Tendo sido adjudicada a primeira empreitada à empresa Lovarte, foi esta contactada por um dos arguidos que assegurou poder adjudicar àquela empresa todas as obras a realizar no ISCAL a troco de comissões que variavam entre os três e os 3500 contos por piso.
A certeza de que as obras seriam entregues à Lovarte baseava-se no facto de o professor do ISEL integrar o júri de selecção dos concorrentes às empreitadas do ISCAL, o que lhe dava margem de manobra para influenciar a decisão.
Os responsáveis da empresa Lovarte aceitaram a proposta e, durante o ano de 1993, passaram vários cheques (que totalizaram 36 300 contos) que eram descontados no banco e entregues, em numerário, ao empreiteiro que, posteriormente, o repartida com o professor.
Para fazer face às quantias exigidas, a Lovarte empolava o preço das empreitadas em igual montante, diferenças que acabavam assim por ser suportadas pelo Estado. Este esquema era complementado pela intervenção do terceiro arguido que, em função dos pedidos que eram dirigidos ao Conselho Directivo do ISCAL para pagamento das facturas pendentes, e na ausência do Presidente do IPL (de quem o ISCAL dependia financeiramente), na qualidade de vice-presidente despachava favoravelmente tais pedidos. Os despachos que autorizavam o pagamento das facturas à Lovarte coincidiam sempre com a ausência do presidente do IPL.

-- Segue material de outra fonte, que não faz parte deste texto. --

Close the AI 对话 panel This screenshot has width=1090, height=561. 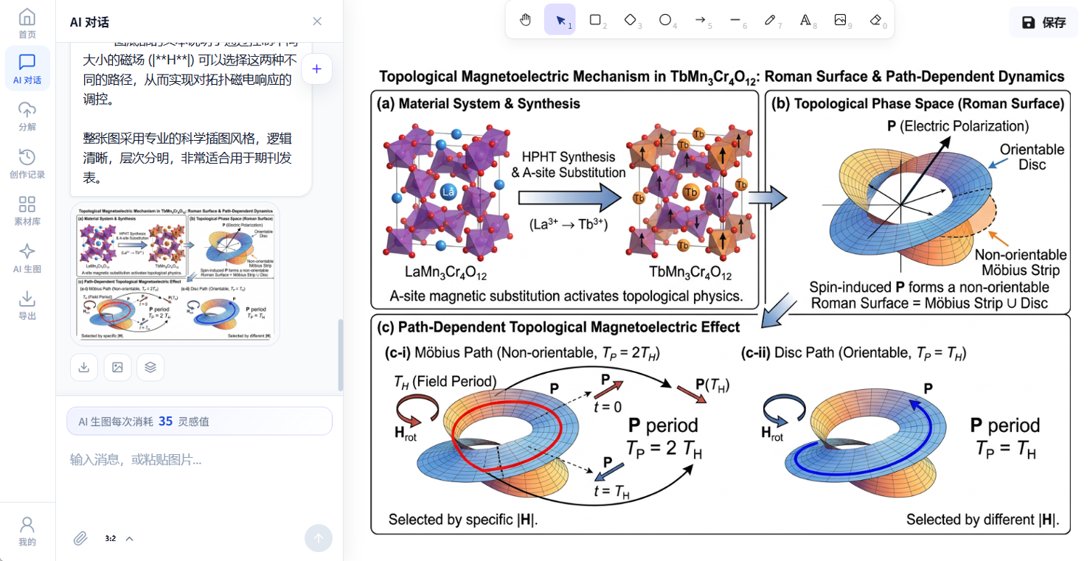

Ao condenar os arguidos em prisão efectiva, o colectivo da 2.ª Vara Criminal de Lisboa composto pelos magistrados; João Ramos e Sousa, Guilherme Castanheira e Airisa Caldinho, tiveram em consideração, entre outros factores, a ausência de antecedentes criminais dos arguidos, a intensidade do dolo prolongado no tempo por vários anos e o elevado montante das verbas desviadas.
PROCURADORA QUE CONDENOU VALE E AZEVEDO
O processo de corrupção no ISCAL que agora termina com duas condenações foi conduzido, na parte que diz respeito ao Ministério Público, pela procuradora Filomena Oliveira. A magistrada foi responsável pela condução do primeiro processo Ovchinikov, que levou à detenção do ex-presidente do Benfica João Vale e Azevedo.
A obtenção de condenações efectivas nos crimes de corrupção tem sido uma exigência de vários magistrados, nomeadamente da procuradora Maria José Morgado, que vê na aplicação de um castigo exemplar a única forma de combater os crimes de ‘colarinho branco’.
O colectivo que julgou a corrupção no ISCAL, e que condenou os dois arguidos a penas de três e dois anos e três meses de prisão, considerou no despacho de condenação que as penas aplicadas não deveriam ficar suspensas por razões de prevenção geral. Os juízes são de opinião que, neste tipo de criminalidade a simples censura do facto e a ameaça da prisão não realizam de forma adequada e suficiente as finalidades da punição.
Recorde-se que, de acordo com os números divulgados pelo GECO – Grupo de Estados Contra a Corrupção, organismo do Conselho da Europa de que Portugal faz parte, em 2001, foram abertos 50 casos de corrupção, tendo sido acusadas 69 pessoas. Foram obtidas 39 condenações.
Entre 1997 e 2001 foram condenadas 185 pessoas por crimes de corrupção. Dessas condenações, 25 foram penas de prisão efectiva, tendo as restantes sido convertidas em penas de multa. Ainda de acordo com o GECO, o crime de corrupção mais comum em Portugal é o suborno praticado por agendes ligados à Administração Central ou Regional.
CURIOSIDADES
CONCURSO À MEDIDA
Para se certificarem de que a empresa Lovarte ganhava as empreitadas, os arguidos excluíram outros orçamentos que eram muito mais vantajosos para o ISCAL. Foi o caso do orçamento apresentado pela empresa J.M. Páscoa, que era mais barato em cerca de 18 mil contos.
PROPOSTAS-FANTASMA
Os arguidos preenchiam propostas-fantasma para que os concursos tivessem uma aparência legal. Jogando com empresas reais, mas que nunca tinham sido convidadas para apresentarem orçamentos para as obras do ISCAL.
INTERNACIONAL
As obras realizadas no ISCAL ascenderam a 116 528 contos e foram financiadas pelo PRODEP. O montante da obra implicaria o lançamento de uma empreitada única e, como tal, sujeita a um concurso público internacional. Mesmo consideradas as obras piso a piso, o concurso público seria sempre justificado em vez dos concursos limitados autorizados pela direcção do IPL.